━━━━━ Material ━━━━━

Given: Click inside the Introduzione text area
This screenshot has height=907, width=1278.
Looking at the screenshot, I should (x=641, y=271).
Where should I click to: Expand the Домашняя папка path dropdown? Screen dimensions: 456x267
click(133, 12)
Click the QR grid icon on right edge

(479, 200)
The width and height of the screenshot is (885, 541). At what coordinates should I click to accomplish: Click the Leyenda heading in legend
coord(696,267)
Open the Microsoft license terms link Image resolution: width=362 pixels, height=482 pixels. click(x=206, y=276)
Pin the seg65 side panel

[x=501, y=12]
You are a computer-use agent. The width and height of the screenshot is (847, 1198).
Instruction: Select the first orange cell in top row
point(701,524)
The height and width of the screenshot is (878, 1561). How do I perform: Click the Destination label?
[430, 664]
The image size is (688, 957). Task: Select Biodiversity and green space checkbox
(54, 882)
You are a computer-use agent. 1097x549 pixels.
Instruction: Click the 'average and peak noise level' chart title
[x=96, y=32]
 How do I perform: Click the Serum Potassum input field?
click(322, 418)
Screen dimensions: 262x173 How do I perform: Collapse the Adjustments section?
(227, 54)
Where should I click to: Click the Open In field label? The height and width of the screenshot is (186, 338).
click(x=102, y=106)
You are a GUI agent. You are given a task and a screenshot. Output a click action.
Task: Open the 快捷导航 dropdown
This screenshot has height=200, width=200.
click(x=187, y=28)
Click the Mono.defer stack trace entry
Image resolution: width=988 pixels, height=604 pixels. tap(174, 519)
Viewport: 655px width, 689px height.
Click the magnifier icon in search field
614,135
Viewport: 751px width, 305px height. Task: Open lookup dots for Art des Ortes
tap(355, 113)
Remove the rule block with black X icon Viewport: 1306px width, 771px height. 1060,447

━━━━━

• Problem to solve: Could you reproduce every one of the items above word for word, leaving nothing out or altered?

• Answer to the exercise:
Given: Click inside the Introduzione text area
This screenshot has height=907, width=1278.
Looking at the screenshot, I should (x=641, y=271).
Where should I click to: Expand the Домашняя папка path dropdown? Screen dimensions: 456x267
click(133, 12)
Click the QR grid icon on right edge

(479, 200)
The width and height of the screenshot is (885, 541). At what coordinates should I click to accomplish: Click the Leyenda heading in legend
coord(696,267)
Open the Microsoft license terms link Image resolution: width=362 pixels, height=482 pixels. click(x=206, y=276)
Pin the seg65 side panel

[x=501, y=12]
You are a computer-use agent. The width and height of the screenshot is (847, 1198).
Instruction: Select the first orange cell in top row
point(701,524)
The height and width of the screenshot is (878, 1561). How do I perform: Click the Destination label?
[430, 664]
The image size is (688, 957). Task: Select Biodiversity and green space checkbox
(54, 882)
You are a computer-use agent. 1097x549 pixels.
Instruction: Click the 'average and peak noise level' chart title
[x=96, y=32]
 How do I perform: Click the Serum Potassum input field?
click(322, 418)
Screen dimensions: 262x173 How do I perform: Collapse the Adjustments section?
(227, 54)
Where should I click to: Click the Open In field label? The height and width of the screenshot is (186, 338).
click(x=102, y=106)
You are a GUI agent. You are given a task and a screenshot. Output a click action.
Task: Open the 快捷导航 dropdown
This screenshot has height=200, width=200.
click(x=187, y=28)
Click the Mono.defer stack trace entry
Image resolution: width=988 pixels, height=604 pixels. tap(174, 519)
Viewport: 655px width, 689px height.
Click the magnifier icon in search field
614,135
Viewport: 751px width, 305px height. Task: Open lookup dots for Art des Ortes
tap(355, 113)
Remove the rule block with black X icon Viewport: 1306px width, 771px height. 1060,447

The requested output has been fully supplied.